Sally’s outspoken remarks worried Penny because of their bearing upon Mr. Gandiss’ son. “You don’t think Jack is mixed up with the Harpers in black market dealings?” she asked.

“Oh, no!” Sally got up from the deck chair. “He goes there to have a good time. And if you ask me, Jack ought to stop being a playboy grasshopper!”

Captain Barker knocked ashes from his pipe and put it deep in his jacket pocket. “The shoe pinches,” he told Penny with a wink. “Sally never learned to dance. I hear tell there’s a girl who goes to the Harper shindigs that’s an expert at jitter-bugging!”

“That has nothing to do with me!” Sally said furiously. “I’m going to bed!”

Captain Barker arose heavily from his chair. “How about the day’s passenger receipts?” he asked. “Locked in the cabin safe?”

“Yes, we took in more than two hundred dollars today.”

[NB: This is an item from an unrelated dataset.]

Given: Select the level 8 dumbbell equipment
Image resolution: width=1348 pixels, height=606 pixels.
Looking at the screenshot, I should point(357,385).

“That makes over five hundred in the safe,” the captain said, frowning. “You’ll have to take it to the bank first thing in the morning, I don’t like to have so much cash aboard.”

Going to the cabin they were to share, Sally and Penny undressed and tumbled into the double-deck beds. The gentle motion of the boat and the slap of waves on the Queen’s hull quickly lulled them to sleep.

How long Penny slumbered she did not know. But toward morning she awoke in darkness to find Sally shaking her arm.

“What is it?” Penny mumbled drowsily. “Time to get up?”